About
Hi, this is the Readme.
This Model was created as a study experiment, to re-create alpaca on my end.
It uses the gururise/AlpacaDataCleaned Dataset ( From April 7 )
Specifications
Base Model:
LLaMA 7B
Training Parameters:
Micro_Batch_Size = 8
Batch_Size = 128
Gradient_Accumulation_Steps = Batch_Size / Micro_Batch_Size # ( 0.0625 )
Epochs = 2
Learning_Rate = 2e-5
Cutoff_Len = 256 # This ( 256 ) accounts for about 96% of all data
Lora_R = 4
Lora_Alpha = 16
Lora_Dropout = 0.05
Files
adapter_model.bin # This is the Fine-tuned Weights that goes over the base LLaMA Model.
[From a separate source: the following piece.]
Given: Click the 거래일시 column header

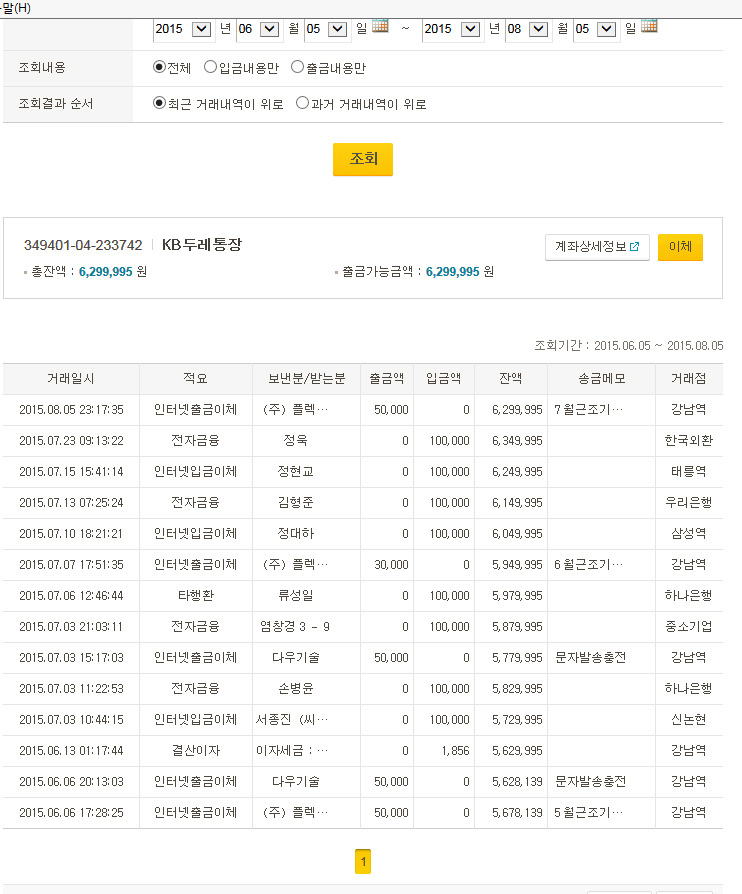Looking at the screenshot, I should coord(71,379).
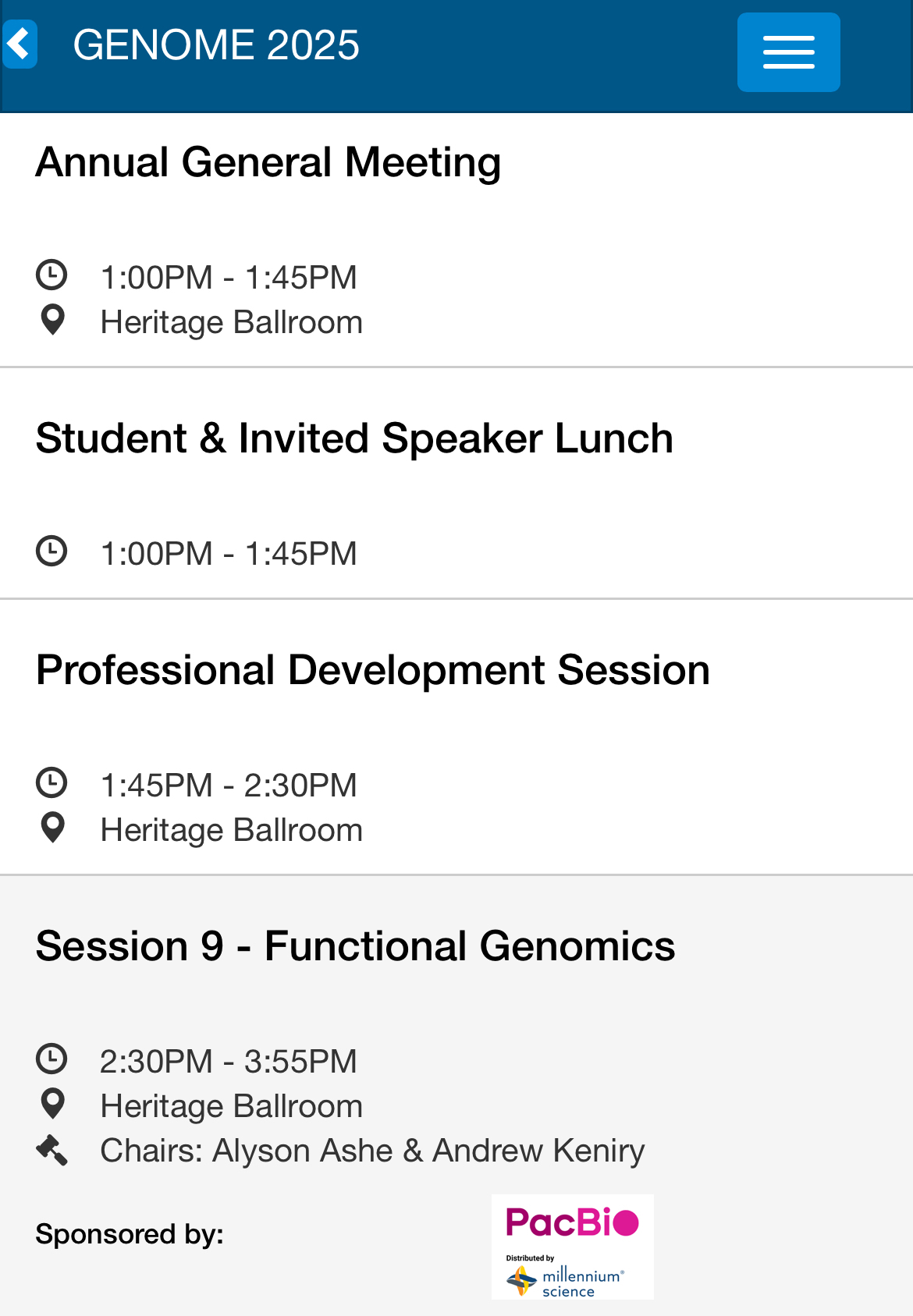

adapter_config.bin # This is Config File for the adapter_model file.
consolidated.00.pth # This File is the Base Model File ( LLaMA 7B ), merged with the fine-tuned weights ( adapter_model.bin ).
tokenizer.model # This is the tokenizer file, it converts the input text ( prompt ) to tokens that the NN can understand.
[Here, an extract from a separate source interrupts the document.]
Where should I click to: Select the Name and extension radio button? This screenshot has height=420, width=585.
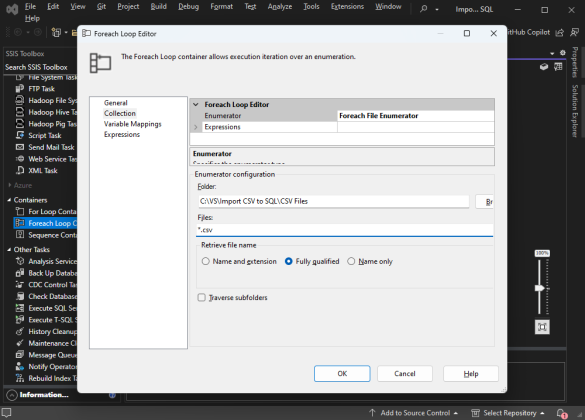pos(206,261)
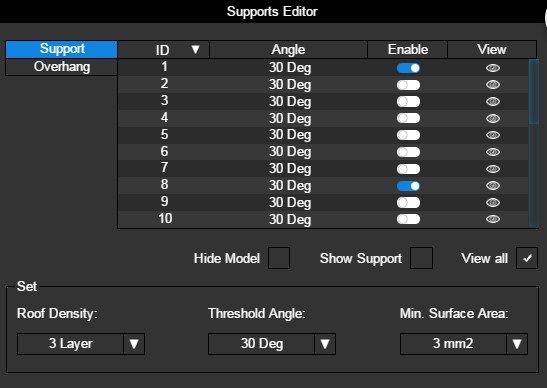
Task: Click the eye icon for support 10
Action: tap(493, 219)
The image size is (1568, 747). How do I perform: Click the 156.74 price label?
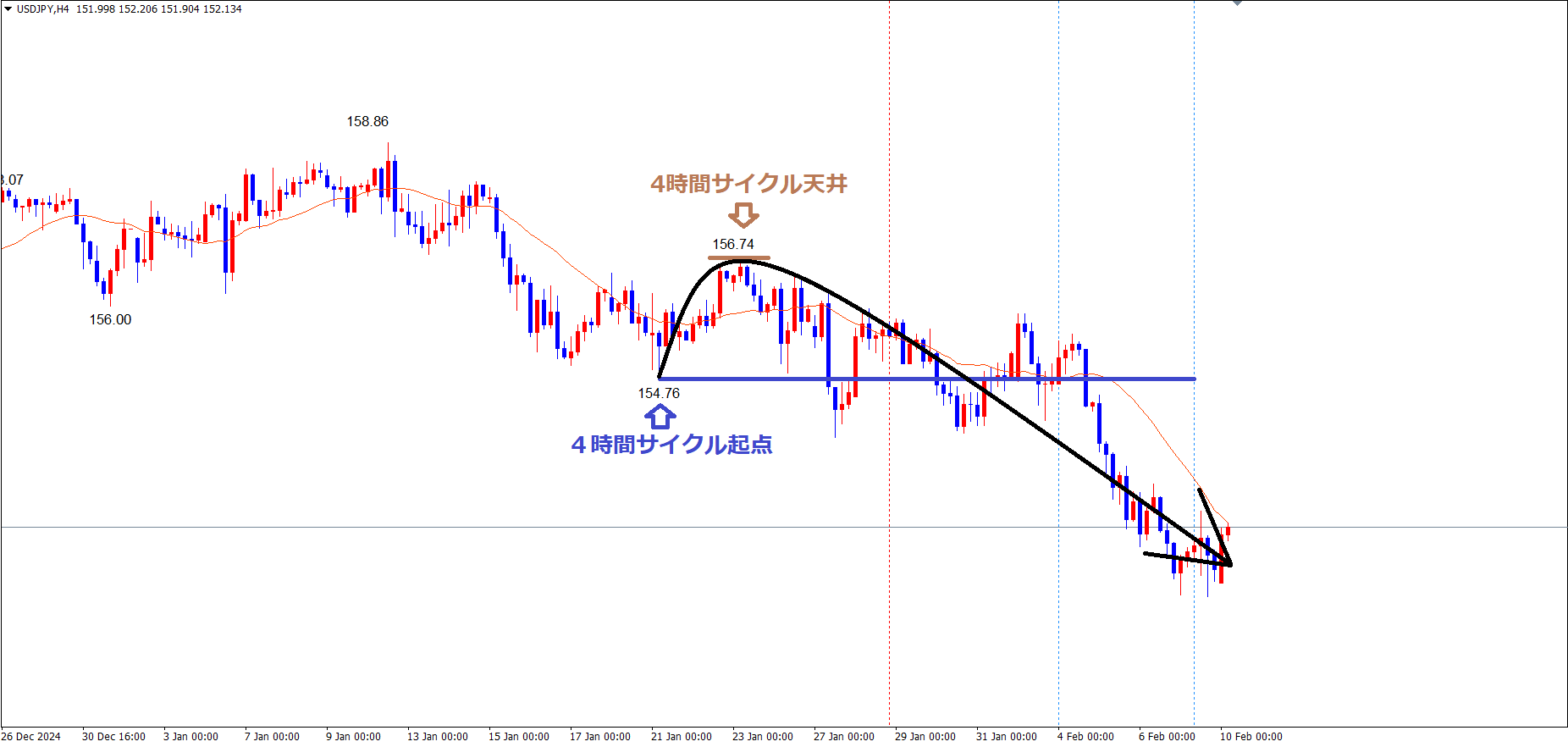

params.json # Parameters of the Model.
ggml_model_f16.bin # This is the same model ( consolidated.00.pth ), but now it's in 'ggml f16' format. We need this format to quantize it with llama.cpp.
llama-hf-7b # This folder contains the same model ( consolidated.00.pth ), but now it's in 'huggingface' format. We need this format to quantize it with GPTQ.
quantized-model:
ggml-model-q4_0.bin # This is the 4-bit Quantized Model by llama.cpp, I found this to be better than GPTQ.
llama7b-4bit-128g.pt # This is the Quantized Model by GPTQ. It takes longer to train and gives worse results compared to llama.cpp, but it does have a ( 7.6% ) smaller file size.